Bellenaves par M. Pierre PRADEL

Le petit bourg de Bellenaves (Département de l'Allier, canton d'Ebreuil), bâti en bordure nord de la Limagne, comprenait deux paroisses relevant de l'ancien, diocèse de Bourges. L'église Saint-Martin, qui, seule, est conservée, dépendait de l'abbaye bénédictine de Menât, en Auvergne.

Plan

Cet édifice roman présente un plan exceptionnel dans la région, avec un chevet développé et un transept très accusé. Des remaniements et des adjonctions ont dénaturé les dispositions primitives que l'on reconstitue à l'examen. Saint-Martin de Bellenaves eut, au XIIe siècle, un plan fréquent en Berry, que l'on a nommé plan « bénédictin. », et comprenant quatre absidioles en hémicycle, de profondeur décroissante, deux ouvrant sur les bras du transept, deux autres flanquant l'abside en hémicycle et précédées de travées droites communiquant avec un choeur allongé. Ce chevet se combinait avec une large nef sans bas-côtés, limitée par une croisée de transept légèrement plus étroite et cantonnée de fortes piles à plusieurs ressauts. C'est tout à fait le plan que l'on observe à l'église dès Aix-d'Anguillon en Berry. Deux, campagnes se distinguent, d'ailleurs, dans les vestiges de ces diverses parties : nous croyons que la nef fut élevée la première ; ses murs sont moins épais que ceux du transept et une reprise dans la construction apparaît à l'extrémité orientale du mur nord.

Par la suite, et à la lin du XIIe siècle, la nef fut partagée en trois vaisseaux, puis raccourcie à l'est peut-être au XVIIIe siècle.

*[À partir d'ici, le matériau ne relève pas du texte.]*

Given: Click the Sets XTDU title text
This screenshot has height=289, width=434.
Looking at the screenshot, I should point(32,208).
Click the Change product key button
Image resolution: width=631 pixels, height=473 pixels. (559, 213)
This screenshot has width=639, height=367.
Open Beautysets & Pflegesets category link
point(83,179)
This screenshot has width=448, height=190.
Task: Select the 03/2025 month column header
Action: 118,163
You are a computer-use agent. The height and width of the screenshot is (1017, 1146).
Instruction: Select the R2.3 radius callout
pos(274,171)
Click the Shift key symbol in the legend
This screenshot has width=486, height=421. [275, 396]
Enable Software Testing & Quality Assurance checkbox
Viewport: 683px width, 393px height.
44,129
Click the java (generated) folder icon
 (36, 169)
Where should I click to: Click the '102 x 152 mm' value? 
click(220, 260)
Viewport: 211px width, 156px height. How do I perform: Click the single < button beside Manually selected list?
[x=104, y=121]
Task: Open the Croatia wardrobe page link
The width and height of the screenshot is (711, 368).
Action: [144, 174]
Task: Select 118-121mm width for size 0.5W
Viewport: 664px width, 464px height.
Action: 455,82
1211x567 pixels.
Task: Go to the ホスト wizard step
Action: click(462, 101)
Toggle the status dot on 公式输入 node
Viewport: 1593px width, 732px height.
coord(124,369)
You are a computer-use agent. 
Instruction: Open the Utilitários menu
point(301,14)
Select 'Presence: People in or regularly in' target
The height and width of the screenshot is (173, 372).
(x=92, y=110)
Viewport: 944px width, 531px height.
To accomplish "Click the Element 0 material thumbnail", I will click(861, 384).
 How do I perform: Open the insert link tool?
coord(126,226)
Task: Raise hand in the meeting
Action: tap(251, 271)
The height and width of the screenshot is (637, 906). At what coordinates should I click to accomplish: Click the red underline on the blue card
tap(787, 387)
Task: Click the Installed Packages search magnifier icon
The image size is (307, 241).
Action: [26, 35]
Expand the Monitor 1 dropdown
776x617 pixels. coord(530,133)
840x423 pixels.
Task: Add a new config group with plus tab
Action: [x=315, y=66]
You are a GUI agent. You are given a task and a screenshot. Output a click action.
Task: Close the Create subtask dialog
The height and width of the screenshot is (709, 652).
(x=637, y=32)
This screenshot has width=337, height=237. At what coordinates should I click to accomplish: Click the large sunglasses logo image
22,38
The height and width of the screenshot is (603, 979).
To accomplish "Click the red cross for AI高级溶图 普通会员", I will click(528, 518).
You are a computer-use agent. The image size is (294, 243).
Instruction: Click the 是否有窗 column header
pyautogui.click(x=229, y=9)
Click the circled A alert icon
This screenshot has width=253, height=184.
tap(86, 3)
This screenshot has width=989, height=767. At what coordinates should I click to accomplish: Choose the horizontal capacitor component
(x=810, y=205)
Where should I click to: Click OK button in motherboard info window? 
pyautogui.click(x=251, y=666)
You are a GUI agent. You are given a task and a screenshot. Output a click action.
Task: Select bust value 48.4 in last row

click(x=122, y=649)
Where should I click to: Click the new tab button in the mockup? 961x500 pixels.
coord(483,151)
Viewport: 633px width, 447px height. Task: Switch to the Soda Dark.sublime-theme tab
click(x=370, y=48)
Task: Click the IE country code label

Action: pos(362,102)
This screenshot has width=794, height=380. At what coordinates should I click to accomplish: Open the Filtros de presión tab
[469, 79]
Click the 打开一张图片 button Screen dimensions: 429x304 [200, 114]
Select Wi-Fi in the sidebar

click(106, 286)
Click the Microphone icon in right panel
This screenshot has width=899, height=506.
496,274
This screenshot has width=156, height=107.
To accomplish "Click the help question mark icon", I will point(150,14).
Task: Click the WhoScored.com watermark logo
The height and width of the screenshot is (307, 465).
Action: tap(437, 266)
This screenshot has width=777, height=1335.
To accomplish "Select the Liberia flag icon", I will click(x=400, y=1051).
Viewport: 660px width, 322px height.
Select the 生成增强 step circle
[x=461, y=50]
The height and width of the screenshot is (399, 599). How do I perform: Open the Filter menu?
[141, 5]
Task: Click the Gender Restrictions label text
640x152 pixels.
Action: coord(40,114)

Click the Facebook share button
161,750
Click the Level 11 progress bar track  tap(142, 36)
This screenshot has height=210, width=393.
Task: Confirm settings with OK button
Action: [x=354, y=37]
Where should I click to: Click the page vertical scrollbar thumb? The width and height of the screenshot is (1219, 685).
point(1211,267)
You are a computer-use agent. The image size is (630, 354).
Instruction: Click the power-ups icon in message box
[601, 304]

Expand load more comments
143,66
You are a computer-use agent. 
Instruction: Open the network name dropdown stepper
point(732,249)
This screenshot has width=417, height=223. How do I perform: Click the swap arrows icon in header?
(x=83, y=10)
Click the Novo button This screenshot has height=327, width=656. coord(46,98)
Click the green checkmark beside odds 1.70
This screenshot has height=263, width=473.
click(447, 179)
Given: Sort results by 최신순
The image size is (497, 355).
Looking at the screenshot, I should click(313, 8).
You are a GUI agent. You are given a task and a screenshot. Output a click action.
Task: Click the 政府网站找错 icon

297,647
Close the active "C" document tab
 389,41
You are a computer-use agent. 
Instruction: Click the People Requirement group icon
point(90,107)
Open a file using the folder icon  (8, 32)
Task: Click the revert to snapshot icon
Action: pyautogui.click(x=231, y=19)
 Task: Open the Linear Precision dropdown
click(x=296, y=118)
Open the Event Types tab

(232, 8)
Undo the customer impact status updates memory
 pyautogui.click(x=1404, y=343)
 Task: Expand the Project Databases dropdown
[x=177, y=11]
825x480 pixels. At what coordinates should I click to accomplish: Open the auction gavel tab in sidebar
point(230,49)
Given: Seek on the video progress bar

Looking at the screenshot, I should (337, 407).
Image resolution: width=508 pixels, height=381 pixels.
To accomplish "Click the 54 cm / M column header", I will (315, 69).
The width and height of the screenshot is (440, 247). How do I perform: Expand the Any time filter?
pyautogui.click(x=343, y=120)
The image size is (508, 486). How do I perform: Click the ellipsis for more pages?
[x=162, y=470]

Les travées droites des absidioles du chevet furent mises largement en communication, par des arcades brisées, d'une part, avec le choeur, d'autre part, avec des chapelles rectangulaires dressées sur l'emplacement des absidioles du transept, au sud, au XVe siècle, au nord, en 1851. Enfin, l'adjonction d'un massif escalier de clocher, d'une porte latérale et d'une sacristie sur le flanc sud de l'édifice est venue, au siècle dernier, enlaidir l'extérieur.

Plan église de Bellenaves

Intérieur

La nef, avant l'établissement des bas-côtés, était une vaste salle de 8m50 de large environ, certainement couverte d'une charpente comme toutes les nefs berrichonnes du même type. Le mur nord est élevé nettement de biais.

La communication entre cette nef et le transept était assurée, de part et d'autre de l'arcade orientale de la croisée, par de petits passages latéraux établis entre les piles et les murs goutterots, comme ceux que nous avons observés à Saint-Pierre de Montluçon et à pluriel. Ces passages, sont conservés intacts dans les bas-côtés et des arcades en plein cintre les couvrent ; celle du nord retombe sur une imposte formée, d'un rang de billettes. Quant aux piles occidentales de la croisée, elles possédaient cette particularité commune à la plupart des églises berrichonnes à large nef sans bas-côtés, d'être munies en regard de la nef d'un épais dosseret, véritable contrefort, destiné à contre-buter, à défaut du mur des grandes arcades, la poussée que la voûte de la croisée, exerce de Ce côté. Ces contreforts furent conservés lors de l'établissement des collatéraux, jusqu'à la hauteur des chapiteaux des grandes arcades, puis démolis au-dessus. Le mur de ces grandes arcades est sensiblement moins épais que ne l'était le contrefort, et la différence est marquée à la naissance de la voûte par l'interruption du cordon de billettes qui couronne les piles de la croisée.

Nous trouvons encore une autre preuve de l'existence primitive d'une nef sans bas-côtés en examinant les murs goutterots, car les quelques fenêtres anciennes qui sont conservées ne s'ouvrent jamais dans l'axe des arcades et certaines même, aujourd'hui obstruées, se trouvent en regard des piles.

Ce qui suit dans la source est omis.